All of these records need to be duplicated exactly.

==== MATERIAL TO PROCESS

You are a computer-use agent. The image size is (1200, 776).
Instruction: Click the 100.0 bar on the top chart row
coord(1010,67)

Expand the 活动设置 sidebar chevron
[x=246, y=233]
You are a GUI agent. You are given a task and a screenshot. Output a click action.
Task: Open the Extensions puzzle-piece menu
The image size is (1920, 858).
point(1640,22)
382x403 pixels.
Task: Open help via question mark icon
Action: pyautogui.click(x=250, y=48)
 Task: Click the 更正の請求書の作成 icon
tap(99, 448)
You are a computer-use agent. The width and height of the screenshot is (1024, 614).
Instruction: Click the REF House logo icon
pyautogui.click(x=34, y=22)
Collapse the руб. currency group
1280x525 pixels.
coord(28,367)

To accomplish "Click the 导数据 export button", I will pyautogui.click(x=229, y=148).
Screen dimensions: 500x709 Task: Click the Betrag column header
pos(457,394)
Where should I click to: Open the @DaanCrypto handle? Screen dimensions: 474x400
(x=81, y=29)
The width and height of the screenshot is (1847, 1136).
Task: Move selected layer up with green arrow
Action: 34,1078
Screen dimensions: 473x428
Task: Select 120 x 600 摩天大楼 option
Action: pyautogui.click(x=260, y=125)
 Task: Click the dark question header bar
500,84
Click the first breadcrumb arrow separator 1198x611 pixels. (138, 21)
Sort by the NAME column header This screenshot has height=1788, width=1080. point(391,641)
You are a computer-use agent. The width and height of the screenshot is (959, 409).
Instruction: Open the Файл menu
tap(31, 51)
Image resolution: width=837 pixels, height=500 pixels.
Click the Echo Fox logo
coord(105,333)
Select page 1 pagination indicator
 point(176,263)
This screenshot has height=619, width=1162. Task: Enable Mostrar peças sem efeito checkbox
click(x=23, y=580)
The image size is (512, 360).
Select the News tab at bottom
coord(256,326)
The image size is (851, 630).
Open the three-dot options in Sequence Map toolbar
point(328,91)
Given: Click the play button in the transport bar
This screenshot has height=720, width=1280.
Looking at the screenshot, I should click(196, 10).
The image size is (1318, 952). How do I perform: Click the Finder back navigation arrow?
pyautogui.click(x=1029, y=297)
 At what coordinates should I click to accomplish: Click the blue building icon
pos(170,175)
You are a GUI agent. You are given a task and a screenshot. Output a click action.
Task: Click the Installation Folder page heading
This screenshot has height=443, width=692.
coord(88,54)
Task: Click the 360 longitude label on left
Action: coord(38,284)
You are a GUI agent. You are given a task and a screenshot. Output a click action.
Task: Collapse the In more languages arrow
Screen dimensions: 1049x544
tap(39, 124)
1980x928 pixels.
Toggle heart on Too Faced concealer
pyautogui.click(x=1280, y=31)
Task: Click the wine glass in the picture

========

WRITTEN REPLY >>
You are a computer-use agent. The image size is (1200, 776).
Instruction: Click the 100.0 bar on the top chart row
coord(1010,67)

Expand the 活动设置 sidebar chevron
[x=246, y=233]
You are a GUI agent. You are given a task and a screenshot. Output a click action.
Task: Open the Extensions puzzle-piece menu
The image size is (1920, 858).
point(1640,22)
382x403 pixels.
Task: Open help via question mark icon
Action: pyautogui.click(x=250, y=48)
 Task: Click the 更正の請求書の作成 icon
tap(99, 448)
You are a computer-use agent. The width and height of the screenshot is (1024, 614).
Instruction: Click the REF House logo icon
pyautogui.click(x=34, y=22)
Collapse the руб. currency group
1280x525 pixels.
coord(28,367)

To accomplish "Click the 导数据 export button", I will pyautogui.click(x=229, y=148).
Screen dimensions: 500x709 Task: Click the Betrag column header
pos(457,394)
Where should I click to: Open the @DaanCrypto handle? Screen dimensions: 474x400
(x=81, y=29)
The width and height of the screenshot is (1847, 1136).
Task: Move selected layer up with green arrow
Action: 34,1078
Screen dimensions: 473x428
Task: Select 120 x 600 摩天大楼 option
Action: pyautogui.click(x=260, y=125)
 Task: Click the dark question header bar
500,84
Click the first breadcrumb arrow separator 1198x611 pixels. (138, 21)
Sort by the NAME column header This screenshot has height=1788, width=1080. point(391,641)
You are a computer-use agent. The width and height of the screenshot is (959, 409).
Instruction: Open the Файл menu
tap(31, 51)
Image resolution: width=837 pixels, height=500 pixels.
Click the Echo Fox logo
coord(105,333)
Select page 1 pagination indicator
 point(176,263)
This screenshot has height=619, width=1162. Task: Enable Mostrar peças sem efeito checkbox
click(x=23, y=580)
The image size is (512, 360).
Select the News tab at bottom
coord(256,326)
The image size is (851, 630).
Open the three-dot options in Sequence Map toolbar
point(328,91)
Given: Click the play button in the transport bar
This screenshot has height=720, width=1280.
Looking at the screenshot, I should click(196, 10).
The image size is (1318, 952). How do I perform: Click the Finder back navigation arrow?
pyautogui.click(x=1029, y=297)
 At what coordinates should I click to accomplish: Click the blue building icon
pos(170,175)
You are a GUI agent. You are given a task and a screenshot. Output a click action.
Task: Click the Installation Folder page heading
This screenshot has height=443, width=692.
coord(88,54)
Task: Click the 360 longitude label on left
Action: coord(38,284)
You are a GUI agent. You are given a task and a screenshot. Output a click action.
Task: Collapse the In more languages arrow
Screen dimensions: 1049x544
tap(39, 124)
1980x928 pixels.
Toggle heart on Too Faced concealer
pyautogui.click(x=1280, y=31)
Task: Click the wine glass in the picture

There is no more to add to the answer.